---------- The input

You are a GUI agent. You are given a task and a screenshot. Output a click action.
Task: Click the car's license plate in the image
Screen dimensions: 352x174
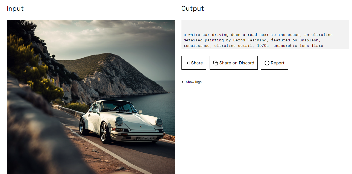tap(146, 138)
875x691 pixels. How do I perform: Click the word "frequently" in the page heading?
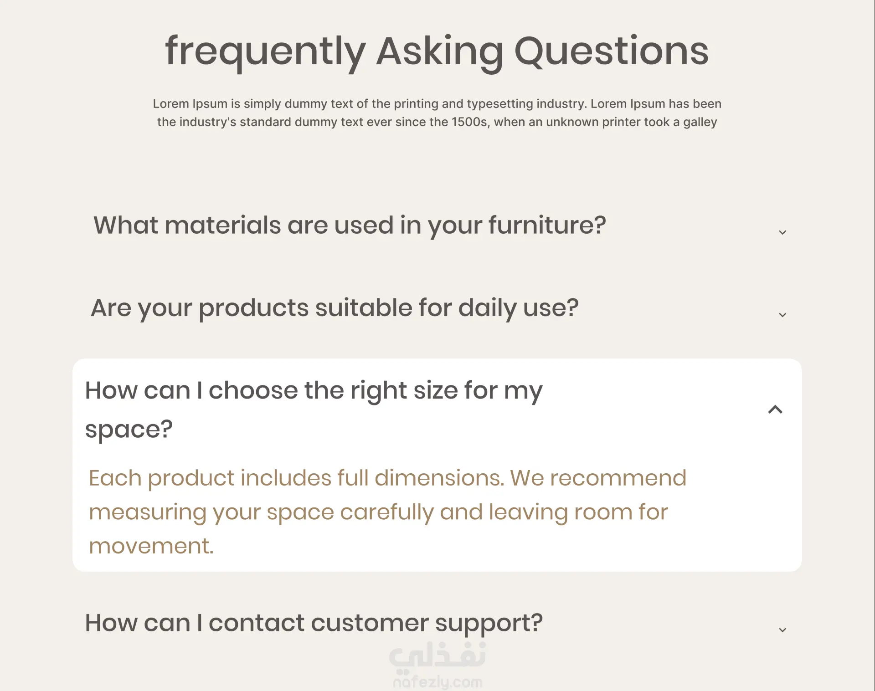(265, 51)
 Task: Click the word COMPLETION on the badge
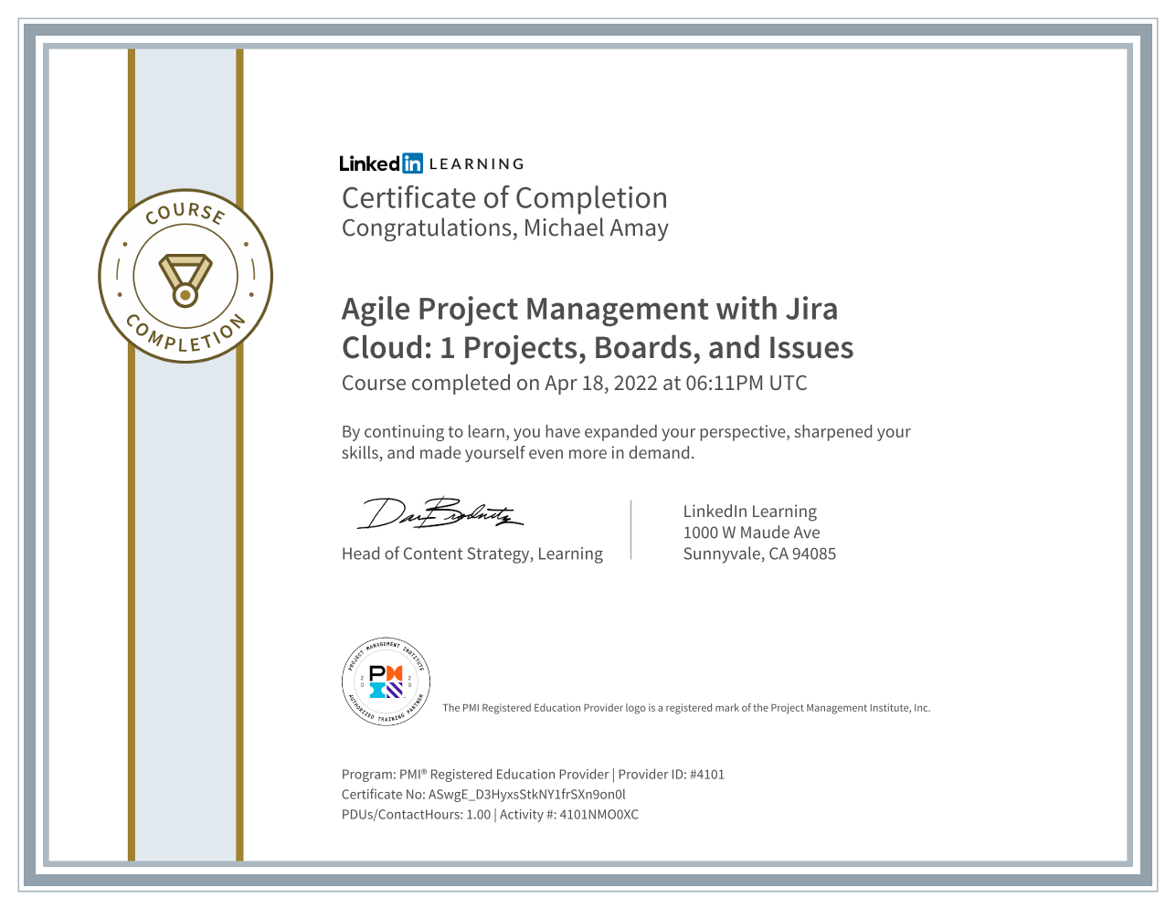point(185,336)
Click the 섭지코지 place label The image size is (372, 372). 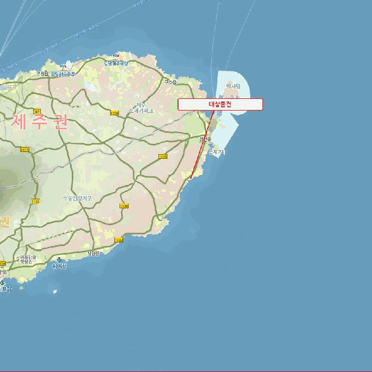216,152
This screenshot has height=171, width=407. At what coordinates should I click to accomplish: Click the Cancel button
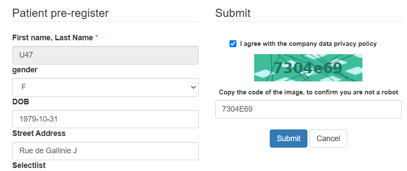[x=328, y=139]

--------------------

**Problem requirements:**
Every line from the one containing "This screenshot has" to the final line of the records should be duplicated exactly; no picture is to be copied.

**Exercise result:**
This screenshot has height=171, width=407. At what coordinates should I click to accomplish: Click the Cancel button
[x=328, y=139]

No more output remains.